I didn’t cry when I watched The Notebook or Titanic, or at that part when Plato dies in Rebel Without a Cause. I didn’t cry for The Bell Jar or The Great Gatsby. But when I watched Sierra DeMulder perform at York College last Spring, I sobbed. It was one of those purifying, necessary sobs that had been building for years. And it happened in the middle of her performance, in the middle of a small room packed with students and professors. Behind me, my best friend had already been crying to Sierra’s previous poem on her grandfather’s illness. As Sierra raged gracefully through a cathartic piece about her sister’s war against an eating disorder, I could not help but feel my own family’s struggles in each one of her words. At some point, I had to stop listening. I had to close my eyes and mentally repeat la la la to keep the hysteria in my chest, and not my throat.
After Sierra performed her last poem, my friend and I dried our cheeks with our shirt sleeves and told each other where black makeup needed wiped off. We thanked Sierra for her performance, praised her raw brilliance. Her poem captured the excruciating heartbreak of watching a loved one suffer from an eating disorder, I told her, and those are the words I have tried unsuccessfully to write for years. I thanked her again—I think I even hugged her.
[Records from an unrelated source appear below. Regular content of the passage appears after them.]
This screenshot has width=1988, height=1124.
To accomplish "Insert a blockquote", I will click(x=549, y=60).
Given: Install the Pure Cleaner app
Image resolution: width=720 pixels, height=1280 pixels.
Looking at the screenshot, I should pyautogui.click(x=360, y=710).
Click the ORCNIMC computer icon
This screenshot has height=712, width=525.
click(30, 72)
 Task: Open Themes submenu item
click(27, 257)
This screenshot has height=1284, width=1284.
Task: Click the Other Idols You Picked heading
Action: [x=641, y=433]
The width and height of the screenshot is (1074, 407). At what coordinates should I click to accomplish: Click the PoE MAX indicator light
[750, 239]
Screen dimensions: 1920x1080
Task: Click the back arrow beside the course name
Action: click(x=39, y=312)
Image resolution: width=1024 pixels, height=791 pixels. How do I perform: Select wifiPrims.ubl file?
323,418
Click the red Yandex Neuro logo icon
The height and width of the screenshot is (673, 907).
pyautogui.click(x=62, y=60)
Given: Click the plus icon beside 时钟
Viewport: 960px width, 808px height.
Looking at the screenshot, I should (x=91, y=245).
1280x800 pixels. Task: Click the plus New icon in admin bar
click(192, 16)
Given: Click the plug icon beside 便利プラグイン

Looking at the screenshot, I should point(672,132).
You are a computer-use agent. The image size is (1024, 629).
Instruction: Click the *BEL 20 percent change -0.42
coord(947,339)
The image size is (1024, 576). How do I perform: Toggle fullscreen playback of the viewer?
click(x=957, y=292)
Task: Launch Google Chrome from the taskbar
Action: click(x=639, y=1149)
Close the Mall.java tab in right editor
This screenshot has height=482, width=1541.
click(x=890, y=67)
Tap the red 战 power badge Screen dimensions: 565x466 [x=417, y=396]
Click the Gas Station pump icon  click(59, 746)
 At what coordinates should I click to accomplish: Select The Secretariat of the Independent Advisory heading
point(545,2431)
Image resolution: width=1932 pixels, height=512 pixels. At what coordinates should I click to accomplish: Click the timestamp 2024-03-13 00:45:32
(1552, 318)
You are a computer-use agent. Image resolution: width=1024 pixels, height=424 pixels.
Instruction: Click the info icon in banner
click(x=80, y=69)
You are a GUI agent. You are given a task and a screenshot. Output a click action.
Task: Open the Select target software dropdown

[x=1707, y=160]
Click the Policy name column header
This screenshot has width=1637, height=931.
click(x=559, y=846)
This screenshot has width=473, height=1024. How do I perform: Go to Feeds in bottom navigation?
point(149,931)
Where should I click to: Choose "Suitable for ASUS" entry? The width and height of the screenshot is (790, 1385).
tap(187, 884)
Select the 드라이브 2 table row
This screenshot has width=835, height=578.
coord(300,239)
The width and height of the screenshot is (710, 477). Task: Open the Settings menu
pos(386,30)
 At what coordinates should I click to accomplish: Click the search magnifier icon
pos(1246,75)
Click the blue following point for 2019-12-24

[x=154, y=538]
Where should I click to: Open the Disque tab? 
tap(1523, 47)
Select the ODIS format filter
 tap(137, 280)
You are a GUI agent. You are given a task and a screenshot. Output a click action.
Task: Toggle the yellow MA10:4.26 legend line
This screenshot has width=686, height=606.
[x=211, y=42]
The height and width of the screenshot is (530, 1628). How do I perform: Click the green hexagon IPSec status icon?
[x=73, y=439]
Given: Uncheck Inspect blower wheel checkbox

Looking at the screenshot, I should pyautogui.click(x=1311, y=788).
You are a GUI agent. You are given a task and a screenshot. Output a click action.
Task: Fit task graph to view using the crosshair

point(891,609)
Then, my friend and I did what any inspired writer should do: we bought half pints of ice cream and watched YouTube videos of other writers.
Not quite one year later, I am thrilled that Sierra is unveiling a new collection of poetry, Today Means Amen. Her poems explore romance, womanhood, illness, and family. Cofounder of Button Poetry, Sierra is a two-time National Poetry Slam champion and author of The Bones Below, New Shoes on a Dead Horse (Write Bloody Publishing, 2010 and 2012), and We Slept Here (Button Poetry, 2015).